The Centers for Disease Control and Prevention has been under constant pressure, its director said on Sunday, as concerned citizens flooded the agency with hundreds of calls daily about the deadly illness that has infected a Dallas man who came back from West Africa. Authorities are now searching for a homeless man who is believed to have had contact with the Dallas Ebola patient and is currently missing.
Dr. Tom Frieden, CDC Director, told reporters during a news conference on Sunday that their average of 50 phone calls per day had now increased to around 800 per day, all concerning Ebola. However, he assured his audience that the U.S. would, without a doubt, stop the disease in its tracks.
While the Dallas man who contracted the disease, Thomas Eric Duncan, has taken a turn for the worse (doctors say his state is critical), CDC experts are still pursuing all avenues to ensure the safety of the population. Dr. Frieden noted during a briefing that Duncan had not received, to his knowledge, any type of experimental medicine, which has proven effective in some of the other American Ebola patients.
Dallas County Judge, Clay Jenkins, was also present at the news conference and told reporters that authorities had been searching for an individual who may have been exposed to the Ebola virus. According to him, authorities are:
“Working to locate the individual and get him to a comfortable, compassionate place where we can monitor him and care for his every need for the full incubation period.”
Judge Jenkins also made it clear that the person hadn’t committed any crime, even though he went missing while being monitored, on Saturday.
Officials have already assessed 114 people believed to have had contact with Duncan, Dr. Frieden said. Only ten people were identified to have had direct contact with the Ebola patient: seven healthcare workers as well as three other family members or community contacts. Another 38 individuals could not be ruled out by authorities, and will be included in a 21 day isolation attempt to ensure that symptoms don’t arise.
“That is how we stopped every outbreak in the world with Ebola,”

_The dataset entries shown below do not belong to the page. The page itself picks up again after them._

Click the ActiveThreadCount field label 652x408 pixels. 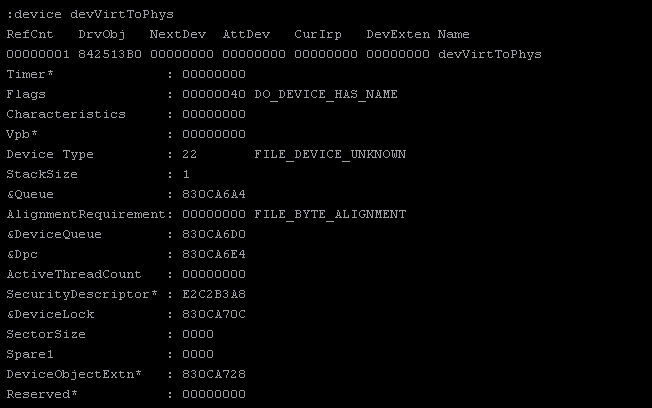74,274
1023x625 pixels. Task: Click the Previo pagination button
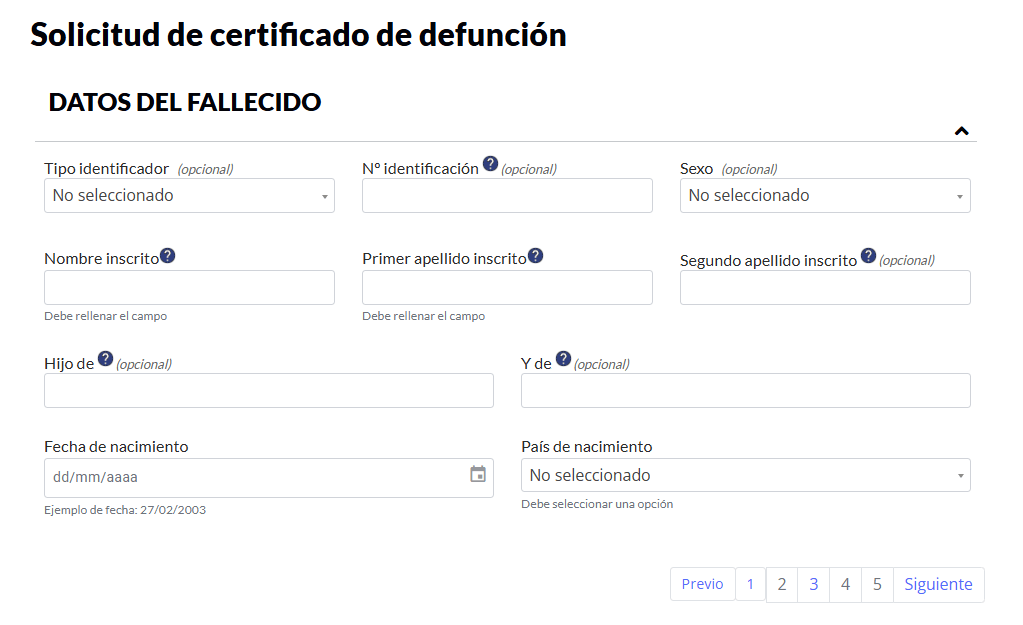tap(702, 584)
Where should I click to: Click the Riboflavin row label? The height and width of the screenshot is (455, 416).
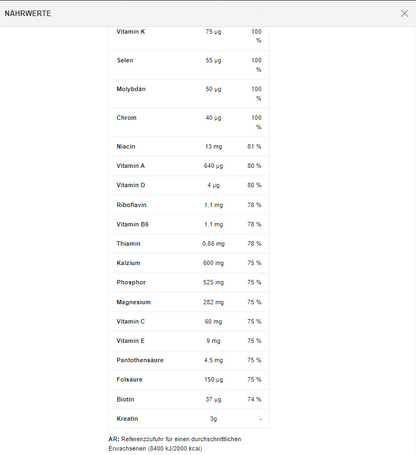coord(131,205)

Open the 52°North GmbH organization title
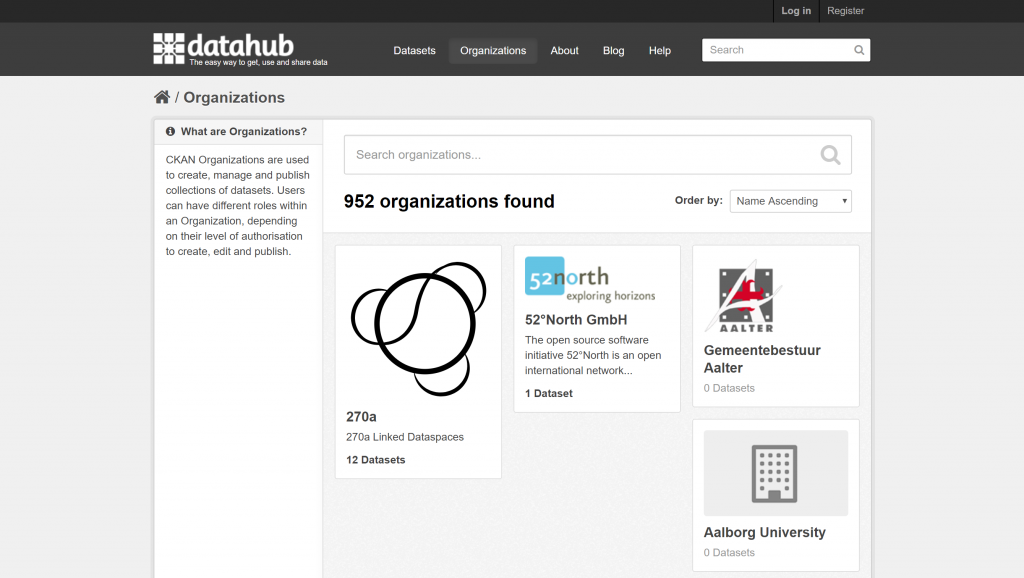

Since Duncan’s diagnosis, there haven’t been any cases in Texas suggesting Ebola and no one has reported symptoms matching the illness, Dr. David Lakey, commissioner of the Texas Department of State Health Service said. He noted that the state was still being
“Very cautious to make sure we care for individuals and monitor the situation the way it needs to be done.”
What is most worrisome, however, is that the few experimental drugs that could have given patients some hope, have run out:
“The most promising drug, ZMapp — there’s no more of it, and it’s hard to make, it takes months to make just a bit.”
Frieden said during a television show.